:: WORK TO BE COMPLETED ::
From the MMTraCE passage, list every feature it names as an annotation on each road network node.

Learning Multimodal Embeddings for Traffic Accident Prediction and Causal Estimation

Northeastern University

Example satellite images showing different types of roads. Each image is centered around a road network node and captures both the physical characteristics of the road, such as layout, width, and intersections, and the surrounding context, including vegetation, buildings, and terrain.

Abstract

We consider analyzing traffic accident patterns using both road network and satellite images aligned to the road graph nodes.

Previous work for predicting accident occurrences has utilized graph-structural features extracted from road networks, which do not incorporate physical and environmental aspects of the road. This work constructs MMTraCE, a large-scale dataset across six U.S. states, comprising nine million traffic accident records from official sources, and one million high-resolution satellite images for each node of the road network. Additionally, every node is annotated with features such as the region's weather statistics, traffic volume, and road types (e.g., residential vs. motorway).

:: EXTRACTED RECORDS ::
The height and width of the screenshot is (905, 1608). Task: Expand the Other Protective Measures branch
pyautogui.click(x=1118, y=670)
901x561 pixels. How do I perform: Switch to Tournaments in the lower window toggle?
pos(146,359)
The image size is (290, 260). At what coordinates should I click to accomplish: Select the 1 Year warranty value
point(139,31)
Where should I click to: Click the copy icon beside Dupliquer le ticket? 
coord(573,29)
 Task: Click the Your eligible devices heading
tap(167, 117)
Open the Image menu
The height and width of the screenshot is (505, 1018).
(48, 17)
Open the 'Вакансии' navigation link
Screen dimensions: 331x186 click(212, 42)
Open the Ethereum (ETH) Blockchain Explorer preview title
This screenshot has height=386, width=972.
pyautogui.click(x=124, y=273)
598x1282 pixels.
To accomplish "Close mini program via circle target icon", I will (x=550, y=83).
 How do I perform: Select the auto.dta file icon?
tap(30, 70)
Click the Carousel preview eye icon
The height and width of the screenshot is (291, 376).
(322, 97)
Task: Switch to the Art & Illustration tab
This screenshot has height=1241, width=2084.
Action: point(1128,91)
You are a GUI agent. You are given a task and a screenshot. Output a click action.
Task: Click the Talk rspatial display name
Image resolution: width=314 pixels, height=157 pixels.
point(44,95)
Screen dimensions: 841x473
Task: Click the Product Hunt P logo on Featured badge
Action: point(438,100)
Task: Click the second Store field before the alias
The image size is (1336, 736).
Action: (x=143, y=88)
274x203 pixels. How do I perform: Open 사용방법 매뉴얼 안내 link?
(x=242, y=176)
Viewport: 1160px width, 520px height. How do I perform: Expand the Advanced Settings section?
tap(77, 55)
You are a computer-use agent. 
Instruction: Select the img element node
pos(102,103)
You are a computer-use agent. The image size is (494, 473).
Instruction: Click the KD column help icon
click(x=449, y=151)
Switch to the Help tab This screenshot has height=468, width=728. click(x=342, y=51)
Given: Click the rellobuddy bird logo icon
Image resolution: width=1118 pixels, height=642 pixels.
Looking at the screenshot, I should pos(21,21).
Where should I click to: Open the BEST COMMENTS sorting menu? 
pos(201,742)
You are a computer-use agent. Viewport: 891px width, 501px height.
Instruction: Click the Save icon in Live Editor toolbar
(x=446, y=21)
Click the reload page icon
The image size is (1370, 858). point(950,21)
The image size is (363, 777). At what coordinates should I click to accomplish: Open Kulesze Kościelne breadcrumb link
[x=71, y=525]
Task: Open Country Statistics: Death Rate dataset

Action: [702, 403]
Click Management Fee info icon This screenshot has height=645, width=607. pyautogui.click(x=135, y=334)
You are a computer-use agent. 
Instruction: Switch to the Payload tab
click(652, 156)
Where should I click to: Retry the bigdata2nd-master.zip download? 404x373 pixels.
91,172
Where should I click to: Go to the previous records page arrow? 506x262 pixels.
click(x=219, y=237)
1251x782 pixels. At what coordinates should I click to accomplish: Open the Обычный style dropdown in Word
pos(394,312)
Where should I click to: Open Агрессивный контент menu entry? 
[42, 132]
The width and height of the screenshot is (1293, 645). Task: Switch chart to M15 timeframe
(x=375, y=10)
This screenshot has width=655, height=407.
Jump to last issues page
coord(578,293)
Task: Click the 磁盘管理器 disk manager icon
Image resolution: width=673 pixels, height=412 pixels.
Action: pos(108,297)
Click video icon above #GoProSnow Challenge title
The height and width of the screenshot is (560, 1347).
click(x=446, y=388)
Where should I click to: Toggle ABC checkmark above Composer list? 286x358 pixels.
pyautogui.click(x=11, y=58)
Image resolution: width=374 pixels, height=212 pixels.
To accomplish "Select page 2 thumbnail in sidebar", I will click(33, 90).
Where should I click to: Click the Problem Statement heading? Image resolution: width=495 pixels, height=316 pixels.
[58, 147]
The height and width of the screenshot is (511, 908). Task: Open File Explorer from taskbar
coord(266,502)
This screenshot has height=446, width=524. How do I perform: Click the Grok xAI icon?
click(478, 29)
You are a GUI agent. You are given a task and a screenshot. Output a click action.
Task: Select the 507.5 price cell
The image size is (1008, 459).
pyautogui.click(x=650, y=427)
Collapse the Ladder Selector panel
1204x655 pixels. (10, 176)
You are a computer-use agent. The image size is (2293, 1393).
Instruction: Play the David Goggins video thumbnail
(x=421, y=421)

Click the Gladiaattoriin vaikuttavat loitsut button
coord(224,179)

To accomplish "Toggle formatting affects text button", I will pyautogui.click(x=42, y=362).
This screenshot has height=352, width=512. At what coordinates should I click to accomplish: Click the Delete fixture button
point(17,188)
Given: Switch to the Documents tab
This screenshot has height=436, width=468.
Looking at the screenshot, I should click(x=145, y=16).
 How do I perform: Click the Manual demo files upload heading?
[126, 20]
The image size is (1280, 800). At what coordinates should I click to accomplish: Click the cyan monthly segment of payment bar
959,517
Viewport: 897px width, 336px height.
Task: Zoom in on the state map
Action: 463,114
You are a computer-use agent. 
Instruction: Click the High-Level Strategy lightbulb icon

:: RESULT FOR THIS EXERCISE ::
- The region's weather statistics
- Traffic volume
- Road types (e.g., residential vs. motorway)